Ausnahmen bestätigen die Regel

Ein wesentliches Motiv meines Romans „Blut und Seide“ war die Rechtlosigkeit selbst adliger Frauen im Mittelalter und ihre totale Abhängigkeit vom Ehemann oder Vater. Insofern ist Loretta von Starkenburg-Sponheim tatsächlich eine absolute Ausnahmeerscheinung im 14. Jahrhundert.

Nicht nur im ganzen damaligen Römisch-Deutschen Reich, sondern in ganz Europa kennt man in diesem Jahrhundert keine weitere Frau, die sich in dieser männerdominierten Welt ähnlich stark durchsetzen konnte wie Loretta. Dies ist insbesondere deshalb von noch größerer Bedeutung, als dass sie eine einfache Gräfin vom Lande war, keineswegs eine Königin oder sogar Kaiserin wie ihre berühmten mittelalterlichen Vorläuferinnen (z.B. Kaiserin Mathilde oder Eleonore von Aquitanien) aus früheren Jahrhunderten.

Warum sich Loretta von Starkenburg-Sponheim von einer jungen Frau, die möglicherweise sogar ohne ihr Einverständnis mit einem schwächlichen Mann verheiratet wurde, zu solch einer starken Regentin entwickelte, lassen die historischen Quellen weitgehend offen. Deutlich wird jedoch, dass Loretta in vieler Hinsicht weiblich dachte, aber männlich handelte.

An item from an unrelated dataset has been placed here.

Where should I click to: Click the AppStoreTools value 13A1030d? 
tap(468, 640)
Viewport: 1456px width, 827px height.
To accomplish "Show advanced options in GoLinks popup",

Schriftstellerisch war es eine wunderbare Herausforderung, die Persönlichkeitsentwicklung einer solchen Frau aus psychologischer Sicht nachzuzeichnen, auch wenn dies in der Detailausformung natürlich überwiegend fiktiv ist. Denn die Quellen berichten lediglich von historischen Ereignissen und Lorettas realen Handlungen, nicht davon, wie sie sich zu der Frau entwickeln konnte, die sie schließlich geworden ist.

Aber, um eine meiner Lieblingsrezensentinnen zu zitieren: Ein guter historischer Roman vermittelt ein Bild, wie es gewesen sein könnte.

 

 

Kurfürst Balduin – Keusch oder Kämpfer?

Aufgewachsen in Trier, bin ich immer nur mit einem Bild des Kurfürsten und Erzbischofs Balduin konfrontiert worden: Er sei ein überaus frommer und gottesfürchtiger Mann gewesen. Dabei zeigt selbst seine Statue auf dem sogen. Balduinsbrunnen den Kurfürsten mit dem Schwert in der Hand.

Dies ist besonders interessant, weil Kirchenmännern der Kampf mit scharfen Waffen sogar ausdrücklich verboten war. Dennoch ließ sich Balduin in Erinnerung an die Begleitung seines Bruders Heinrich zur Kaiserkrönung in Rom sogar noch Jahrzehnte später als Kämpfer abbilden, der einem Gegner den Schädel spaltet.

Bei der Erweiterung seines Territoriums zu einem Gebiet, welches weitaus größer war als zu Beginn seiner Amtszeit, war Balduin ebenfalls alles andere als zimperlich. Rücksichtslos nutzte er das Recht des Stärkeren und eignete sich ein Gebiet nach dem anderen an (nach unserem heutigen Rechtsverständnis häufig auf unrechtmäßige Weise).

Es liegt daher nahe, in ihm keineswegs den asketischen Gottesmann zu sehen, als den ihn manche Historiker gerne beschreiben. Stattdessen war er mit einiger Sicherheit auch in anderer Hinsicht ein eher weltlich gesinnter Lebemann, der es insbesondere mit dem Gebot der Keuschheit nicht allzu genau nahm. Mit einer asketischen Lebensart wäre Balduin nämlich eher die Ausnahme als die Regel unter den geistlichen Fürsten seiner Zeit gewesen.

Letztlich ist Balduins Beziehung zu Loretta von Starkenburg-Sponheim historisch zwar nicht wirklich belegt. Es gibt jedoch auffällig viele Indizien, dass es mehr als eine politische Beziehung war, die die beiden miteinander verband.